* _PERSYARATAN_: Ubah bagian surat tentang menjadi musyrif dari "Nak Menjadi musyrif/guru" sampai "banggakan didepan siapapun." dengan mengganti "sejarah" menjadi "kisah", lalu tuliskan hasilnya.

* _KUTIPAN_:
# # # # # # #

Aku tuliskan surat ini atas nama rindu
yang besarnya hanya Allah yang tahu. Sebelum kulanjutkan, bacalah surat ini
sebagai surat seorang laki-laki kepada seorang laki-laki, surat seorang ayah
kepada seorang ayah.
Nak, menjadi musyrif itu indah dan
mulia.Besar kecemasanku menanti keberhasilanmu dihari esok. Karena aku berharap
kau takkan pernah kecewa.
Nak Menjadi musyrif/guru itu mulia.
Bacalah sejarah para nabi dan rasul. Dan temukanlah nasehat yangt terbaik tentang
guru.
Meskipun demikian, ketahuilah nak,
menjadi guru/musyrif itu berat dan sulit (terlebih saya sebagai pengganti ayah
kalian).tapi kuakui, betapa sepanjang
kehadiranmu disisiku, aku seperti menemukan keberadaanku, makna
keberadaanmu, dan makna tugas kebapakanku terhadapmu. Sepanjang keberadaanmu
adalah salah satu masa terindah yang paling aku banggakan didepan siapapun.

# # # # # # #

* _BARIS DATA_:
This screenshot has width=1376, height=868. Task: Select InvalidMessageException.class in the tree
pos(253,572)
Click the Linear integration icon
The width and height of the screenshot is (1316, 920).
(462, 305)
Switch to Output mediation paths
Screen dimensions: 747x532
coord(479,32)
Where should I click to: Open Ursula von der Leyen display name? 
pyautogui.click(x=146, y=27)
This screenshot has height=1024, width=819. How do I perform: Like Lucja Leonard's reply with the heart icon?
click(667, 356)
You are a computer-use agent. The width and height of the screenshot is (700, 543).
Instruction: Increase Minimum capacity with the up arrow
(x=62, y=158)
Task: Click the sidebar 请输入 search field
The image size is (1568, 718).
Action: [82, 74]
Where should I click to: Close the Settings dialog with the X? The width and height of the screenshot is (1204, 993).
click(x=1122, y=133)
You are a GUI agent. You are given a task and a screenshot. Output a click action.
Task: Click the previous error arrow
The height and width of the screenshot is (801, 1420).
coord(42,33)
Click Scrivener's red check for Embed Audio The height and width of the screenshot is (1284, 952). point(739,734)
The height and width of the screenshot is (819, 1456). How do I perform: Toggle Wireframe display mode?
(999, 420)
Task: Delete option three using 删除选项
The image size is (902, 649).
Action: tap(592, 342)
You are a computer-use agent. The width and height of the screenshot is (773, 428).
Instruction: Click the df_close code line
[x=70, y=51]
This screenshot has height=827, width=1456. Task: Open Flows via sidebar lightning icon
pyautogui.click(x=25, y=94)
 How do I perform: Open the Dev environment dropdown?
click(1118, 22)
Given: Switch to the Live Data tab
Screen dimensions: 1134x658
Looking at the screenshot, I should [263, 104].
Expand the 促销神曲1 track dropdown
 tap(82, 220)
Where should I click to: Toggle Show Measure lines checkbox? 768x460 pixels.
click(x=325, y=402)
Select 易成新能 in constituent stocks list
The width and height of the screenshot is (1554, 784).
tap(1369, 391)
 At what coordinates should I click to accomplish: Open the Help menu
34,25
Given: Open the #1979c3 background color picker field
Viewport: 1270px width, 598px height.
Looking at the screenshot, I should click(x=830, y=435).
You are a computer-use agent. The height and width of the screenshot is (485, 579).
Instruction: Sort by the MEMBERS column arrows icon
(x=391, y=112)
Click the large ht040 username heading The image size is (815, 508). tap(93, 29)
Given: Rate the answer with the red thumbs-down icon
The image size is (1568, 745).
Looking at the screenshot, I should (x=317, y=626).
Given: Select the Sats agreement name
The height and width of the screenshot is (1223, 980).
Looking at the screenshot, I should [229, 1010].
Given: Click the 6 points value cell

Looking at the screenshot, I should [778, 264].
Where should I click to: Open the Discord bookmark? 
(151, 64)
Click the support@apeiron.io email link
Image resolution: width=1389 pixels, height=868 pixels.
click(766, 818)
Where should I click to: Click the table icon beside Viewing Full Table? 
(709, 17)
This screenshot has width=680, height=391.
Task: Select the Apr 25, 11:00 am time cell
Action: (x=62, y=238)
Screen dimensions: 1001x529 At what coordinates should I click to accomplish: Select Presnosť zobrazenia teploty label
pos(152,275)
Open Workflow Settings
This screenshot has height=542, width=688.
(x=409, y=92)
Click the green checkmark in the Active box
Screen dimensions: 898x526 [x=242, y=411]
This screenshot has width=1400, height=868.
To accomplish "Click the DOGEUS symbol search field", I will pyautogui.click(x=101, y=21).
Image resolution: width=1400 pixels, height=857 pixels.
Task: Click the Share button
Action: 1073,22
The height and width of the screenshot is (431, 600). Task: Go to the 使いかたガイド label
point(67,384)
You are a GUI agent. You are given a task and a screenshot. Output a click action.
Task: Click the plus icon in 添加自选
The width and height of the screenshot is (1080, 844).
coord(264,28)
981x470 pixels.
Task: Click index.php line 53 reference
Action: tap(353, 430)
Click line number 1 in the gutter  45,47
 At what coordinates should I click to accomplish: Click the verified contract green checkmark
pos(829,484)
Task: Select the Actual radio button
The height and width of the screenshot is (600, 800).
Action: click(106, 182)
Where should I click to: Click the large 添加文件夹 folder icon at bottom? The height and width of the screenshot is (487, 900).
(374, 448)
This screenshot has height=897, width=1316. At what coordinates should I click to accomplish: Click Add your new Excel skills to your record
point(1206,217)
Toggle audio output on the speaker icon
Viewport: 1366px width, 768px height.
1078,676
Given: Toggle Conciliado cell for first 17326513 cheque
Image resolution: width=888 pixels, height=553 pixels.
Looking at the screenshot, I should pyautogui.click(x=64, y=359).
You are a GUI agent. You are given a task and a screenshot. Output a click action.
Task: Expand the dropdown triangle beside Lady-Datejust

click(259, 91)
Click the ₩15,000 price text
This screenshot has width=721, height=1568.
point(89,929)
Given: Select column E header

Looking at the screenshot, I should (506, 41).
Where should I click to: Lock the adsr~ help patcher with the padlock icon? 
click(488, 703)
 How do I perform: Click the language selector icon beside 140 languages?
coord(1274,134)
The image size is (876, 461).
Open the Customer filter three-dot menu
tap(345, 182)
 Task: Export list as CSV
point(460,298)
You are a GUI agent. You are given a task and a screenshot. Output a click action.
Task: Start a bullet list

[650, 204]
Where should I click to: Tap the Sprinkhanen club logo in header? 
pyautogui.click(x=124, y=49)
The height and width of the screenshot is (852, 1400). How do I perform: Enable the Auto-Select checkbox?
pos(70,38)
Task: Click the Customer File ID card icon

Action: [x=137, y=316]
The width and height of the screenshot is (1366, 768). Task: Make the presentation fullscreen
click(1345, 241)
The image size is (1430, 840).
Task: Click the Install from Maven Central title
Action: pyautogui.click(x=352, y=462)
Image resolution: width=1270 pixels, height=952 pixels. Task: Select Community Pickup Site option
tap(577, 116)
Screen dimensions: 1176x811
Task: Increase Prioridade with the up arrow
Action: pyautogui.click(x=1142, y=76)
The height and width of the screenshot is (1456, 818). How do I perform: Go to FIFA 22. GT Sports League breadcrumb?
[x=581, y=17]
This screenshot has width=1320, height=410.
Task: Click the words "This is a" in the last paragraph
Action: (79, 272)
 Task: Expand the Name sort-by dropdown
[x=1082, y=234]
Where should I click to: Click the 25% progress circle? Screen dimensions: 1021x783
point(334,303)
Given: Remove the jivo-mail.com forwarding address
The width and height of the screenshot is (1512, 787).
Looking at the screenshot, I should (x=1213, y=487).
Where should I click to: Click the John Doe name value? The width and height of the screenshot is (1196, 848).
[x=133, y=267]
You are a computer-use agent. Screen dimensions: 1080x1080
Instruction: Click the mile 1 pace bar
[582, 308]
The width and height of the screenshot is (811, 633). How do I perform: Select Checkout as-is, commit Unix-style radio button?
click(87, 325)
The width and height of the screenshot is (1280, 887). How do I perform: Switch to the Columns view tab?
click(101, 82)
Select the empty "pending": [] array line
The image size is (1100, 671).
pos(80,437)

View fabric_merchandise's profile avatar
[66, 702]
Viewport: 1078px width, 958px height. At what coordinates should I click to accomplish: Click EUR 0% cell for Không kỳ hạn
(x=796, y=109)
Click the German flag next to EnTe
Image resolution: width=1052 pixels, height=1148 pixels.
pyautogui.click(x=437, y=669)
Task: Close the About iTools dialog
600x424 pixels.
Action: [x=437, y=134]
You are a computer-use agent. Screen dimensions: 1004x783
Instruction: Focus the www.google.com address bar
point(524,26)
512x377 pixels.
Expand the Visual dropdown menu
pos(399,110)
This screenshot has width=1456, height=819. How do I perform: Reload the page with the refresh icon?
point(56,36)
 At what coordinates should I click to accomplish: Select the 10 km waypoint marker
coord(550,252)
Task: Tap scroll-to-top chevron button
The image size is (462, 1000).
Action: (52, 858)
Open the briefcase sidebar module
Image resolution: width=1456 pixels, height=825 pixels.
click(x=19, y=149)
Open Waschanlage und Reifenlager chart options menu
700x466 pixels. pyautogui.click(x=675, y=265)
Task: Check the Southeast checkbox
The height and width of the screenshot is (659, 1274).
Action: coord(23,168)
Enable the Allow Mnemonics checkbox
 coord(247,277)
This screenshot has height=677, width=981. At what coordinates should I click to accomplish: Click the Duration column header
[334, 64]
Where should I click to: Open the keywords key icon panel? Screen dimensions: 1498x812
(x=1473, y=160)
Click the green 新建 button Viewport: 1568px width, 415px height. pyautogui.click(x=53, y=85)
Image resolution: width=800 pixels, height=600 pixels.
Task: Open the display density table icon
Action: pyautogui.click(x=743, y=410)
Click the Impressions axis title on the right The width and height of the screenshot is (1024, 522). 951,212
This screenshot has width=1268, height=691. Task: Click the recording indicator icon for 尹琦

# # # # # # #

* _JAWABAN LATIHAN_:
Nak Menjadi musyrif/guru itu mulia.
Bacalah kisah para nabi dan rasul. Dan temukanlah nasehat yangt terbaik tentang
guru.
Meskipun demikian, ketahuilah nak,
menjadi guru/musyrif itu berat dan sulit (terlebih saya sebagai pengganti ayah
kalian).tapi kuakui, betapa sepanjang
kehadiranmu disisiku, aku seperti menemukan keberadaanku, makna
keberadaanmu, dan makna tugas kebapakanku terhadapmu. Sepanjang keberadaanmu
adalah salah satu masa terindah yang paling aku banggakan didepan siapapun.